Cherreads

Chapter 36 - Chapter 36 - A Warning or an Answer

Maelor raised a hand, and for the first time since I've been in this place, I felt his power move. It was precise, layered, nothing like Edrin's overwhelming pool of Aether. A scholar of Aether and their weapon. It was measured, elegant, with both light and memory and ordered force gathering around his fingers—

Edrin moved first.

There was no gesture beyond the smallest lift of his hand.

No dramatic preparation.

Just certainty.

"Chrono," he said.

The word hit the air and immediately started to distort.

This spell wasn't like the others.

Not like any of the previous affinities he had used.

Time itself seemed to hesitate.

The battlefield did not freeze. It misaligned.

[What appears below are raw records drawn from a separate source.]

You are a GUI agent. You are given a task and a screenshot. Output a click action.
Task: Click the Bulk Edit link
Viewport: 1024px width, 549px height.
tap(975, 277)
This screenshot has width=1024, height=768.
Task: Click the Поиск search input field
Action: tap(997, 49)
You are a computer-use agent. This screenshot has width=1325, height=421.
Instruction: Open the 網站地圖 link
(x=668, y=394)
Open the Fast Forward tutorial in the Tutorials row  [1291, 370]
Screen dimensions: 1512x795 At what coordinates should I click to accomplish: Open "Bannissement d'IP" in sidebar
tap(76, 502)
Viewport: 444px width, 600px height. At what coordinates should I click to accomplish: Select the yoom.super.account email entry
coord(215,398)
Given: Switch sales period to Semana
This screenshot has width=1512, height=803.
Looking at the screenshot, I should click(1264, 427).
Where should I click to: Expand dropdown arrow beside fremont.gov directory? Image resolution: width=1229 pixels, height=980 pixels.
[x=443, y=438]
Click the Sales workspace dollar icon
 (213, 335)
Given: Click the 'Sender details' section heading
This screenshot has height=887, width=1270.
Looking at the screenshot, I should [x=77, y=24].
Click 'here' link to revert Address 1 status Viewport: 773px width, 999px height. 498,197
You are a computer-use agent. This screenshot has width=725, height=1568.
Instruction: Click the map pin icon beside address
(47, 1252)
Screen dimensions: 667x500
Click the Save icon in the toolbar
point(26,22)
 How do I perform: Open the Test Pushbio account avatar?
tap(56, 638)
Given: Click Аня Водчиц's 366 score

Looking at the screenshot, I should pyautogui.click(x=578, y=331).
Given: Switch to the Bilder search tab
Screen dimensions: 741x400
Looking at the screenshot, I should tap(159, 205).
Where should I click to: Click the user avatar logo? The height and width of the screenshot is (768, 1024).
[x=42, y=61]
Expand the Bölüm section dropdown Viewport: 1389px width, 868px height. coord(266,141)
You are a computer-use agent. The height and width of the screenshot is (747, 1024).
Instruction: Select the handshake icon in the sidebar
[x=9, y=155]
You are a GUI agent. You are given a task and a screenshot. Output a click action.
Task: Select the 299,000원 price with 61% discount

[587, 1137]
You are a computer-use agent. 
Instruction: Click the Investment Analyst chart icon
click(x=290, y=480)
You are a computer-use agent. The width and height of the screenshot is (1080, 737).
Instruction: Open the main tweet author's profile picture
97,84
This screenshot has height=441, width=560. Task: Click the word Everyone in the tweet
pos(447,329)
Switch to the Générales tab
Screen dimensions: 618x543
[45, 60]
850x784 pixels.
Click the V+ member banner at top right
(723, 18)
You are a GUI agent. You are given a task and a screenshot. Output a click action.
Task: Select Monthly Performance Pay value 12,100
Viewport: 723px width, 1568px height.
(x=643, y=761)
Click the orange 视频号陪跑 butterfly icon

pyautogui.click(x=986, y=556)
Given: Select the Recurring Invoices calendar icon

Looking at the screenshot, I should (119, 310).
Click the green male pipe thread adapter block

Ash stopped falling and began rising. A drop of blood on Maelor's sleeve drew backwards into the cloth. The torn hem of his robe rethreaded itself for half a heartbeat before unravelling again. His shadow split into several versions, each one lagging behind a different second.

Maelor's eyes widened.

He knew what was happening.

That, more than anything, terrified me.

"Edrin—"

"Temporal Reversal."

The spell struck without sound.

Then the space around Maelor began to come apart from the present.

A dark grey distortion opened over him; it wasn't light or shadow, but a twisting absence that looked like the world had been seized and wrung by an invisible hand. The air warped inward in brutal, tightening spirals, each rotation sharper than the last, dragging ash, smoke, and loose fragments of stone into its orbit. The battlefield around him bent with it, lines of ruin curving toward a centre that refused to exist.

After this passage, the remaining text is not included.